#### DATA EXTRACT:
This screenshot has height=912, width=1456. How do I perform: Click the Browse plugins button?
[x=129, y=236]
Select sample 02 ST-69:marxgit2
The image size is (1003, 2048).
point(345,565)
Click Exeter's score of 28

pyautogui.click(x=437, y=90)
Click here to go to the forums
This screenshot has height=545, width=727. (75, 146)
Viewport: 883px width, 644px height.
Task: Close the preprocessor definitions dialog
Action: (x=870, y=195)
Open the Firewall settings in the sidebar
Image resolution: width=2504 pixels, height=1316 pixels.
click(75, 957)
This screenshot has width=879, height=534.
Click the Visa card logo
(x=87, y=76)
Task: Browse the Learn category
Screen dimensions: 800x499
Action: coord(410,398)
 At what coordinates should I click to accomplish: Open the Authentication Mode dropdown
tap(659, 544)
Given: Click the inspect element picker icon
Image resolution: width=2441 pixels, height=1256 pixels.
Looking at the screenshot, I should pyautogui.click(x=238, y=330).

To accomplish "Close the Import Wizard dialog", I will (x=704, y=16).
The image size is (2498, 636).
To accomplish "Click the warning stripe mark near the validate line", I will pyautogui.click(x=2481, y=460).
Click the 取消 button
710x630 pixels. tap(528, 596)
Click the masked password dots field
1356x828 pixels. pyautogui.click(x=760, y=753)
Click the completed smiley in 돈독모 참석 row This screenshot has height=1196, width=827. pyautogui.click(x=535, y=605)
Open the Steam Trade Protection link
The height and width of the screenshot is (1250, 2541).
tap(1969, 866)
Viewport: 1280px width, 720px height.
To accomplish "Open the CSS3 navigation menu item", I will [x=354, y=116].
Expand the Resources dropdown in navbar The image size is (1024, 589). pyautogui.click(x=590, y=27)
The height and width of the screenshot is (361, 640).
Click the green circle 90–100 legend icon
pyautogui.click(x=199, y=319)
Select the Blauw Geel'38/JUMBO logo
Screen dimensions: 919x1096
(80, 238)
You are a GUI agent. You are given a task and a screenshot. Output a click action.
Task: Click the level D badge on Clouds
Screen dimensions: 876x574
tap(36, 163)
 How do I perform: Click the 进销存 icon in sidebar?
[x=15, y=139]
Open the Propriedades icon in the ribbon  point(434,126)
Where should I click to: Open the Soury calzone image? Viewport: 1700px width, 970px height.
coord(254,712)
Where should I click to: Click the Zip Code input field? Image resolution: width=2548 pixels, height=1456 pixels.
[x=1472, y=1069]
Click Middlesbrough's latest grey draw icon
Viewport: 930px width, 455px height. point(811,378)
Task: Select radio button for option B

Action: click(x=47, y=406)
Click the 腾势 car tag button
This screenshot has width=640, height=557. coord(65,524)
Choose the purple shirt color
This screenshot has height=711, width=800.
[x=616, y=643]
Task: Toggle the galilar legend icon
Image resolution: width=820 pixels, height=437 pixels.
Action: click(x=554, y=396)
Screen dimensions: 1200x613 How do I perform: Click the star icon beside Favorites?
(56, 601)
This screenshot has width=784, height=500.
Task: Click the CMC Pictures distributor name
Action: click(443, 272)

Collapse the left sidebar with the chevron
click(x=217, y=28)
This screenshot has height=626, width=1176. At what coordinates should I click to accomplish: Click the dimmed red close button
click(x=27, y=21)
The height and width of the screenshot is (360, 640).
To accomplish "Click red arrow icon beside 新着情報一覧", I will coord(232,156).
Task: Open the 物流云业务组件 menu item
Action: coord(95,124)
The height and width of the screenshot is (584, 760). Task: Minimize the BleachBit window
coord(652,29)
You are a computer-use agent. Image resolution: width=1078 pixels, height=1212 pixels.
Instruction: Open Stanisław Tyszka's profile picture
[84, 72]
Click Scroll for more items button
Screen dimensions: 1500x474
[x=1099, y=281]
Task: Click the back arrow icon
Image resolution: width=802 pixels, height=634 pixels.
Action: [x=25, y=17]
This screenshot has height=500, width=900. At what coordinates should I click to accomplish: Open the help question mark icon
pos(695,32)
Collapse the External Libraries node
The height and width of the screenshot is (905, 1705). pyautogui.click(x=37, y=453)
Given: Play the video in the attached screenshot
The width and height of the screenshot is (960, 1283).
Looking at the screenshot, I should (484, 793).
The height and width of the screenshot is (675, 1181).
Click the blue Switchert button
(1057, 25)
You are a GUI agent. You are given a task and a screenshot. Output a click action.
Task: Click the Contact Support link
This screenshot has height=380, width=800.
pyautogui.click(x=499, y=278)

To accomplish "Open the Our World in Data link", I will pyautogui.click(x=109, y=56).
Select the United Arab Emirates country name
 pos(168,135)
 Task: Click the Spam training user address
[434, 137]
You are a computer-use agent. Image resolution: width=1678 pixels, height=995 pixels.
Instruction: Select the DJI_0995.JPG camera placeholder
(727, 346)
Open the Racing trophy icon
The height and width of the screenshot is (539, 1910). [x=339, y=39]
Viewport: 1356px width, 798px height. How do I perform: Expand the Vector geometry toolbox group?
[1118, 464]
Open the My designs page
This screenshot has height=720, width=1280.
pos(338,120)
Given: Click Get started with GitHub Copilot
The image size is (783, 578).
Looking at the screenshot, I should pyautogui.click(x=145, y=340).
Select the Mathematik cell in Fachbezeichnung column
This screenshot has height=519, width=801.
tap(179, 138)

#### WHAT IS EXPECTED:
Rewrite the data above so that each "Image resolution" becomes "Display resolution". Leave everything else unchanged.

#### EXERCISE RESPONSE:
This screenshot has height=912, width=1456. How do I perform: Click the Browse plugins button?
[x=129, y=236]
Select sample 02 ST-69:marxgit2
The image size is (1003, 2048).
point(345,565)
Click Exeter's score of 28

pyautogui.click(x=437, y=90)
Click here to go to the forums
This screenshot has height=545, width=727. (75, 146)
Viewport: 883px width, 644px height.
Task: Close the preprocessor definitions dialog
Action: (x=870, y=195)
Open the Firewall settings in the sidebar
Display resolution: width=2504 pixels, height=1316 pixels.
click(75, 957)
This screenshot has width=879, height=534.
Click the Visa card logo
(x=87, y=76)
Task: Browse the Learn category
Screen dimensions: 800x499
Action: coord(410,398)
 At what coordinates should I click to accomplish: Open the Authentication Mode dropdown
tap(659, 544)
Given: Click the inspect element picker icon
Display resolution: width=2441 pixels, height=1256 pixels.
Looking at the screenshot, I should pyautogui.click(x=238, y=330).

To accomplish "Close the Import Wizard dialog", I will (x=704, y=16).
The image size is (2498, 636).
To accomplish "Click the warning stripe mark near the validate line", I will pyautogui.click(x=2481, y=460).
Click the 取消 button
710x630 pixels. tap(528, 596)
Click the masked password dots field
1356x828 pixels. pyautogui.click(x=760, y=753)
Click the completed smiley in 돈독모 참석 row This screenshot has height=1196, width=827. pyautogui.click(x=535, y=605)
Open the Steam Trade Protection link
The height and width of the screenshot is (1250, 2541).
tap(1969, 866)
Viewport: 1280px width, 720px height.
To accomplish "Open the CSS3 navigation menu item", I will [x=354, y=116].
Expand the Resources dropdown in navbar The image size is (1024, 589). pyautogui.click(x=590, y=27)
The height and width of the screenshot is (361, 640).
Click the green circle 90–100 legend icon
pyautogui.click(x=199, y=319)
Select the Blauw Geel'38/JUMBO logo
Screen dimensions: 919x1096
(80, 238)
You are a GUI agent. You are given a task and a screenshot. Output a click action.
Task: Click the level D badge on Clouds
Screen dimensions: 876x574
tap(36, 163)
 How do I perform: Click the 进销存 icon in sidebar?
[x=15, y=139]
Open the Propriedades icon in the ribbon  point(434,126)
Where should I click to: Open the Soury calzone image? Viewport: 1700px width, 970px height.
coord(254,712)
Where should I click to: Click the Zip Code input field? Display resolution: width=2548 pixels, height=1456 pixels.
[x=1472, y=1069]
Click Middlesbrough's latest grey draw icon
Viewport: 930px width, 455px height. point(811,378)
Task: Select radio button for option B

Action: click(x=47, y=406)
Click the 腾势 car tag button
This screenshot has width=640, height=557. coord(65,524)
Choose the purple shirt color
This screenshot has height=711, width=800.
[x=616, y=643]
Task: Toggle the galilar legend icon
Display resolution: width=820 pixels, height=437 pixels.
Action: click(x=554, y=396)
Screen dimensions: 1200x613 How do I perform: Click the star icon beside Favorites?
(56, 601)
This screenshot has width=784, height=500.
Task: Click the CMC Pictures distributor name
Action: click(443, 272)

Collapse the left sidebar with the chevron
click(x=217, y=28)
This screenshot has height=626, width=1176. At what coordinates should I click to accomplish: Click the dimmed red close button
click(x=27, y=21)
The height and width of the screenshot is (360, 640).
To accomplish "Click red arrow icon beside 新着情報一覧", I will coord(232,156).
Task: Open the 物流云业务组件 menu item
Action: coord(95,124)
The height and width of the screenshot is (584, 760). Task: Minimize the BleachBit window
coord(652,29)
You are a computer-use agent. Display resolution: width=1078 pixels, height=1212 pixels.
Instruction: Open Stanisław Tyszka's profile picture
[84, 72]
Click Scroll for more items button
Screen dimensions: 1500x474
[x=1099, y=281]
Task: Click the back arrow icon
Display resolution: width=802 pixels, height=634 pixels.
Action: [x=25, y=17]
This screenshot has height=500, width=900. At what coordinates should I click to accomplish: Open the help question mark icon
pos(695,32)
Collapse the External Libraries node
The height and width of the screenshot is (905, 1705). pyautogui.click(x=37, y=453)
Given: Play the video in the attached screenshot
The width and height of the screenshot is (960, 1283).
Looking at the screenshot, I should (484, 793).
The height and width of the screenshot is (675, 1181).
Click the blue Switchert button
(1057, 25)
You are a GUI agent. You are given a task and a screenshot. Output a click action.
Task: Click the Contact Support link
This screenshot has height=380, width=800.
pyautogui.click(x=499, y=278)

To accomplish "Open the Our World in Data link", I will pyautogui.click(x=109, y=56).
Select the United Arab Emirates country name
 pos(168,135)
 Task: Click the Spam training user address
[434, 137]
You are a computer-use agent. Display resolution: width=1678 pixels, height=995 pixels.
Instruction: Select the DJI_0995.JPG camera placeholder
(727, 346)
Open the Racing trophy icon
The height and width of the screenshot is (539, 1910). [x=339, y=39]
Viewport: 1356px width, 798px height. How do I perform: Expand the Vector geometry toolbox group?
[1118, 464]
Open the My designs page
This screenshot has height=720, width=1280.
pos(338,120)
Given: Click Get started with GitHub Copilot
The image size is (783, 578).
Looking at the screenshot, I should pyautogui.click(x=145, y=340).
Select the Mathematik cell in Fachbezeichnung column
This screenshot has height=519, width=801.
tap(179, 138)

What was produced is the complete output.